Duplicates can arise, for example, due to input and transmission errors, due to different spellings and abbreviations, or due to different data schemas. For example, addresses from different sources can be included in an address database, and the same address of a person can be included multiple times with variations. By means of duplicate detection, these duplicates are now to be found out and the actual addressees identified as objects.
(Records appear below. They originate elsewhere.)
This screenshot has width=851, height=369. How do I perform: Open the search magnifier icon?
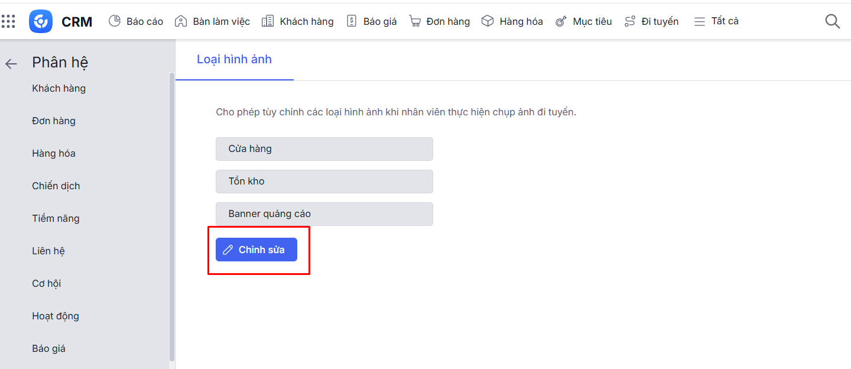pos(832,22)
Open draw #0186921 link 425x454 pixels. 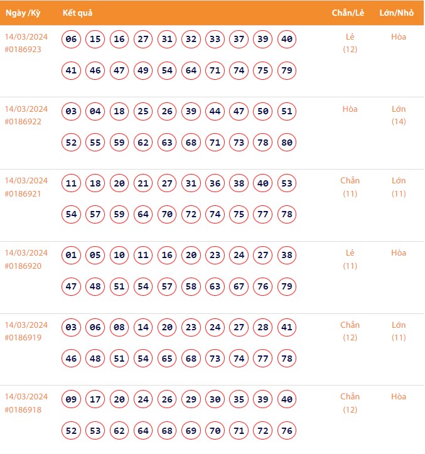pyautogui.click(x=23, y=193)
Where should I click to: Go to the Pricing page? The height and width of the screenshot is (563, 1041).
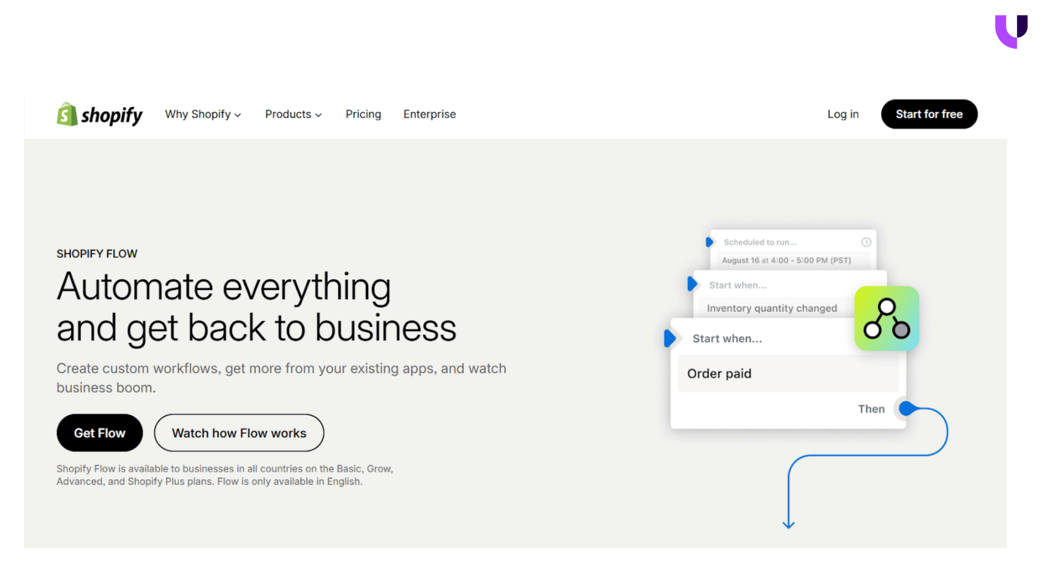pyautogui.click(x=363, y=114)
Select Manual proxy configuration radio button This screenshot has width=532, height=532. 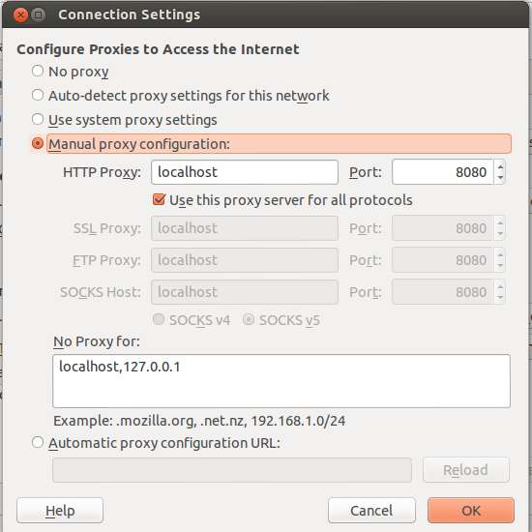tap(38, 143)
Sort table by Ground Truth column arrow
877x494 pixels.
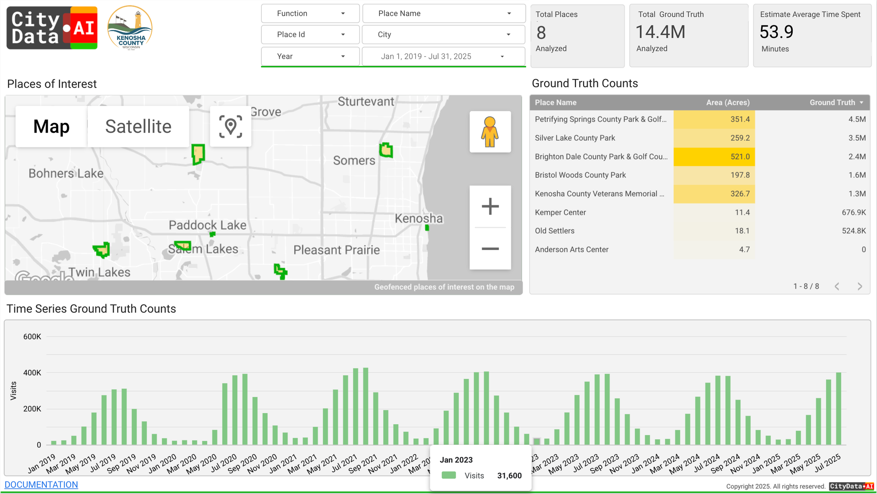(862, 103)
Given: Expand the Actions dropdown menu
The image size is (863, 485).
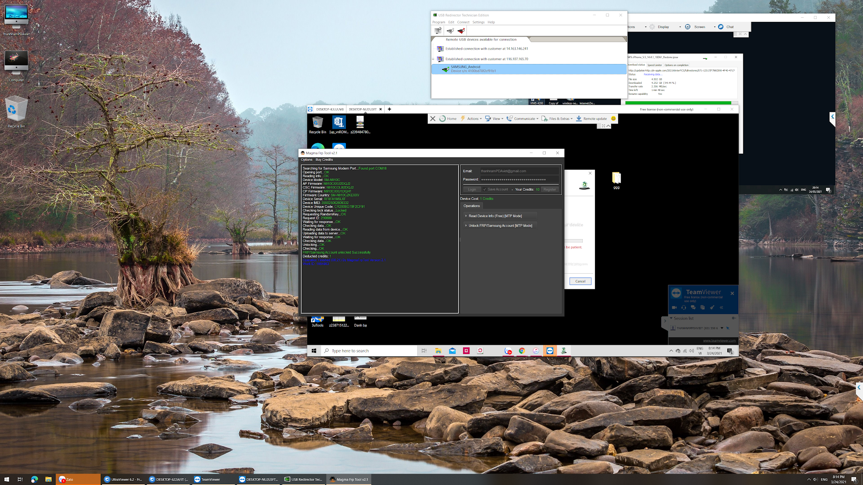Looking at the screenshot, I should coord(474,119).
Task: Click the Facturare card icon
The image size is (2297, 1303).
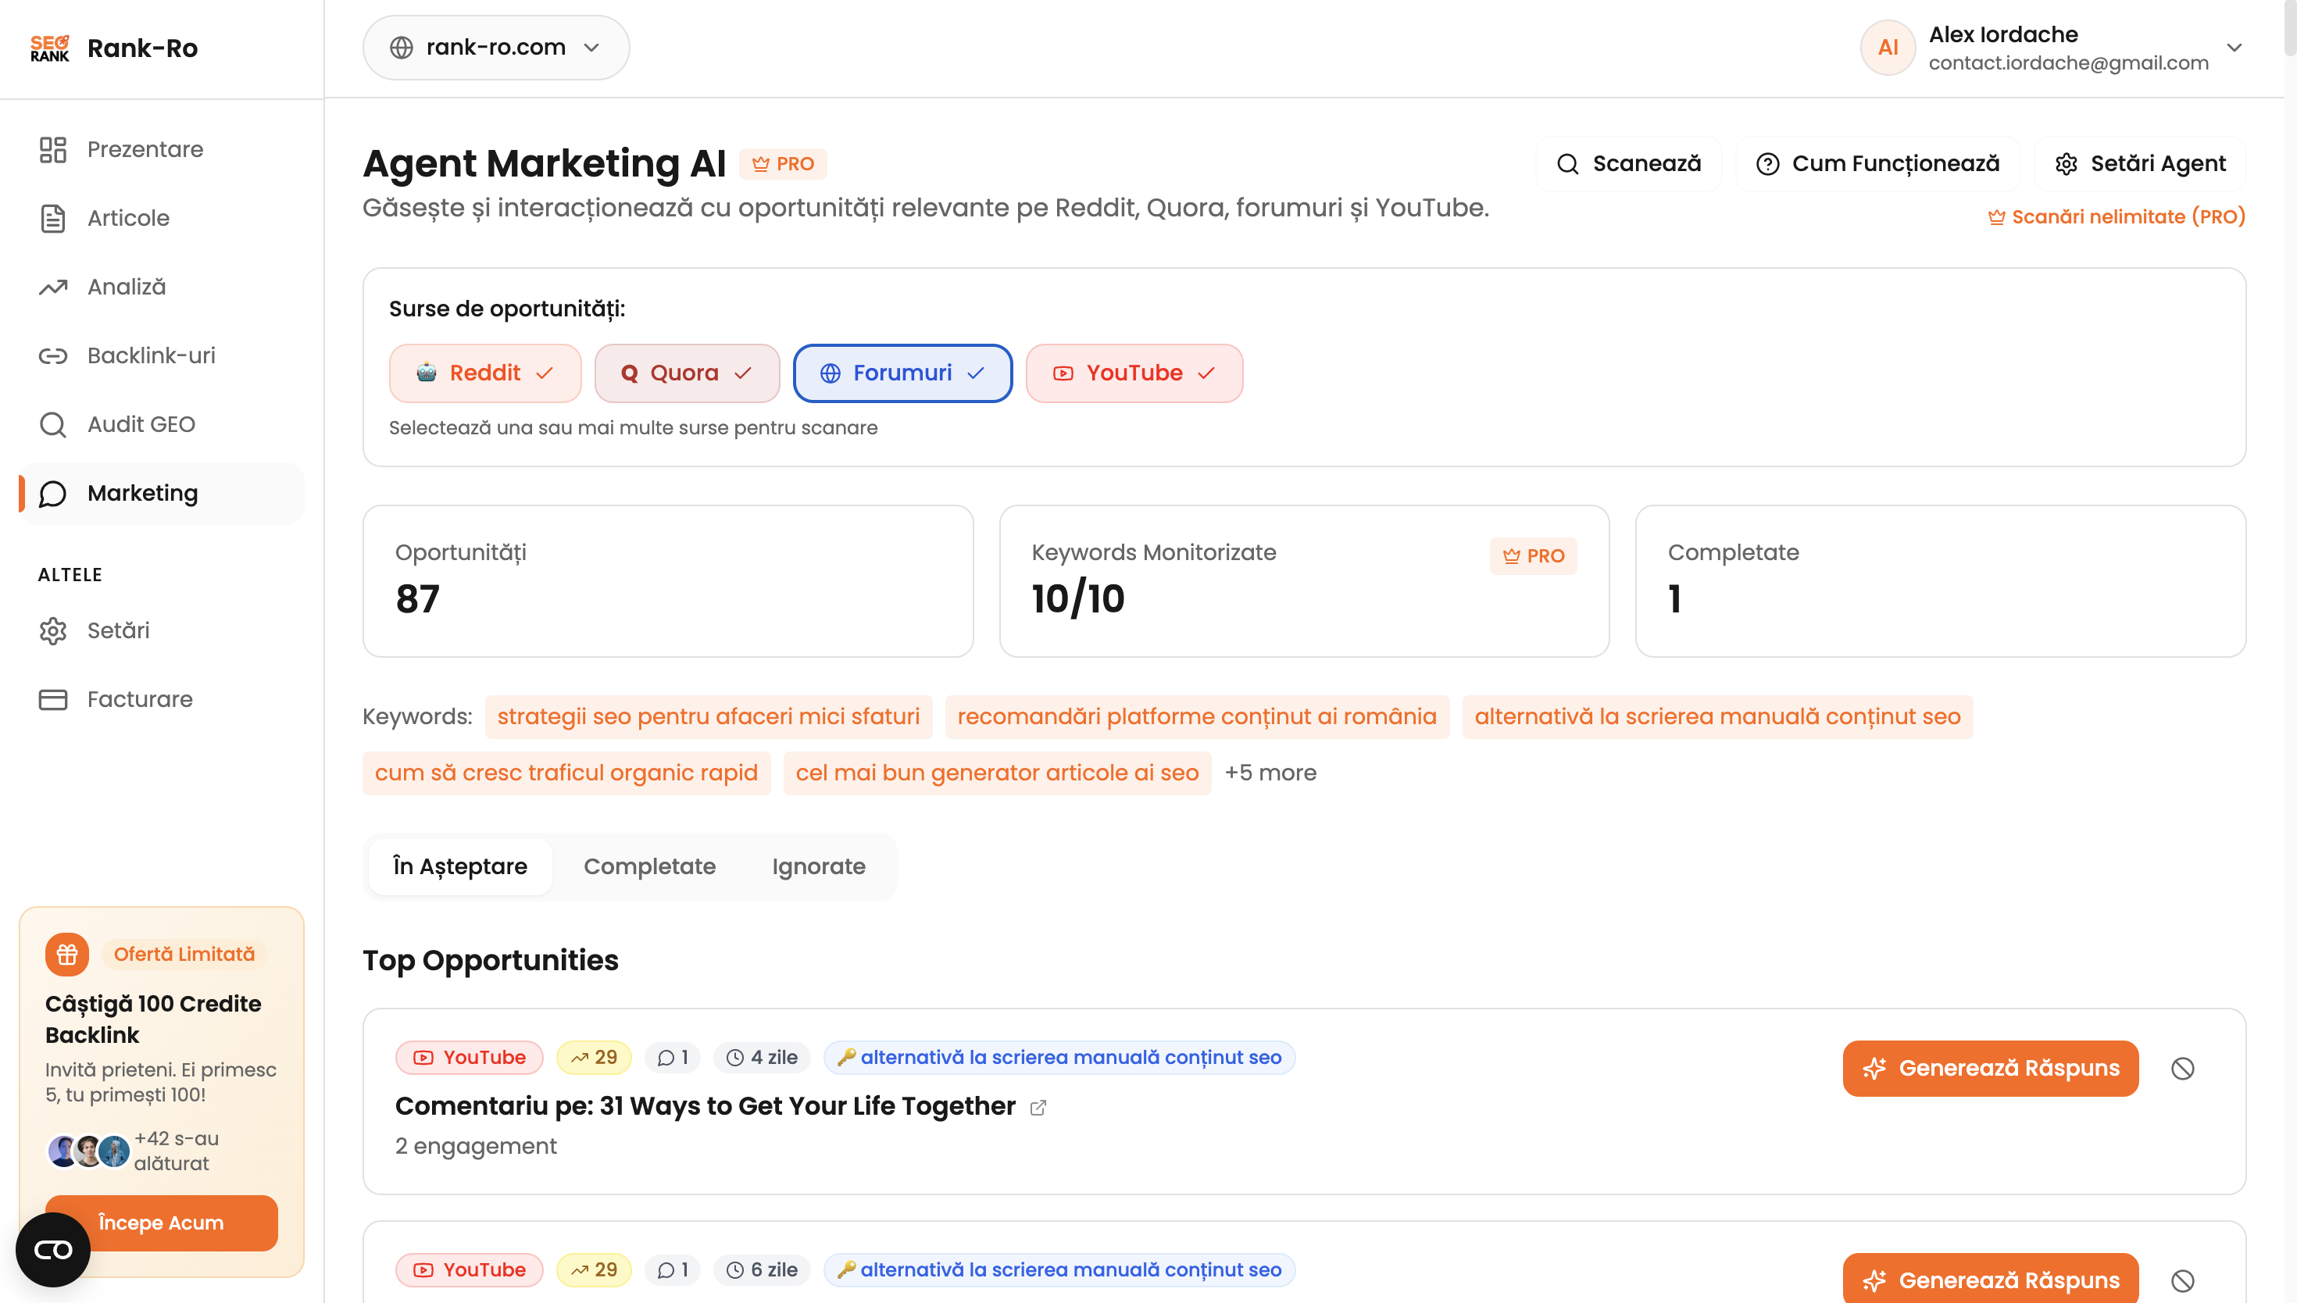Action: pos(53,700)
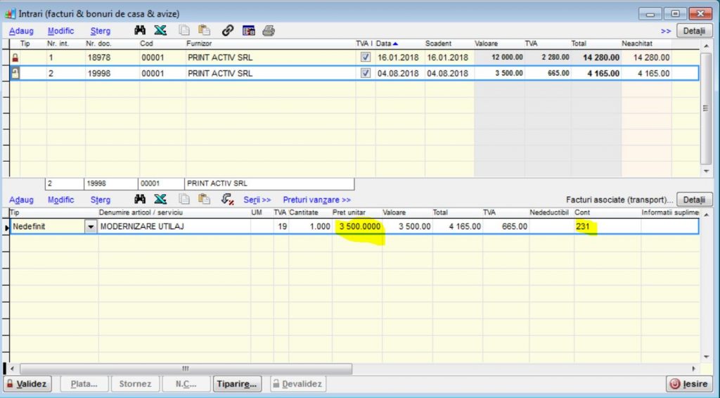Viewport: 720px width, 398px height.
Task: Click the binoculars search icon in top toolbar
Action: pyautogui.click(x=140, y=31)
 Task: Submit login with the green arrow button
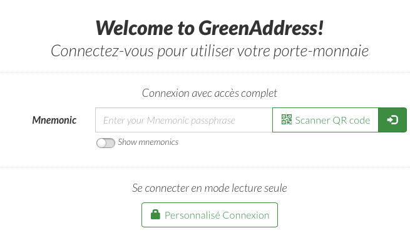392,120
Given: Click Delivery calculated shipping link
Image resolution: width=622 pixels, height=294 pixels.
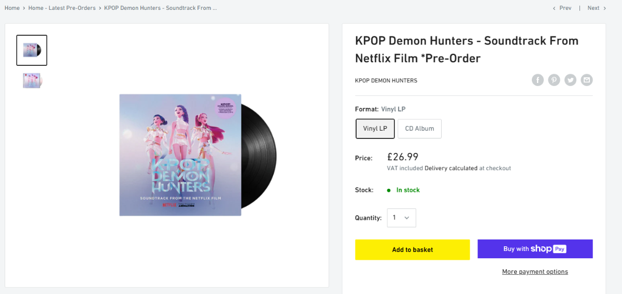Looking at the screenshot, I should 450,169.
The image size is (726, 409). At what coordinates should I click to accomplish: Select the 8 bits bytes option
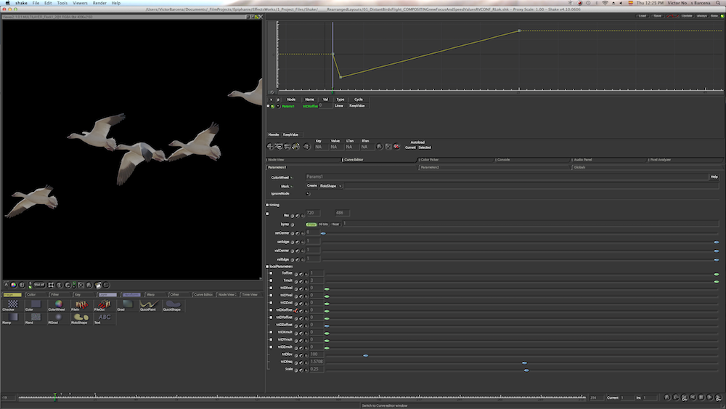point(311,224)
There are two types of duplicates: identical duplicates, where all values are identical, and non-identical duplicates, where one or more values differ. Detection and cleanup is trivial in the first case, the surplus duplicates can be easily deleted without loss of information. The second case can be more difficult and complex, as the duplicates cannot be identified by a simple as-is comparison as in the first case. For this reason, heuristics must be applied. In the second case, the surplus records cannot simply be deleted, they must first be consolidated and the values combined.
The process of detecting and consolidating duplicates can be done in the following four steps:
- Pre-processing of data
- Data partitioning
- Detection of duplicates and
- Consolidation into one data set.
Various similarity measures are used to detect duplicates, such as the Levenshtein distance or the typewriter distance. The tuples are usually categorized into three classes: the duplicates, the non-duplicates, and the potential duplicates; In other words, duplicates whose classification is not unique and therefore have to be reclassified manually.
A distinction is made between two general approaches to duplicate detection:
- Rule-based approach: Here, tuples of a certain similarity are classified as duplicates. To do this, rules are defined based on the pairwise similarities that indicate whether a tuple is a duplicate or not. The rules are mostly based on domain knowledge.
- Machine learning: This usually requires previously classified tuples as training data. This data is then used to machine learn rules and test their accuracy. In contrast to the rules-based approach, no domain knowledge (except for classifying the training data) is required here.
Since it is usually not possible to compare every data set with every other for cost reasons, there are methods such as the sorted neighborhood, in which only potentially similar data sets are checked to see if they are duplicates.
There are phonetic algorithms that assign a string to words according to their speech sound, the phonetic code to implement a similarity search.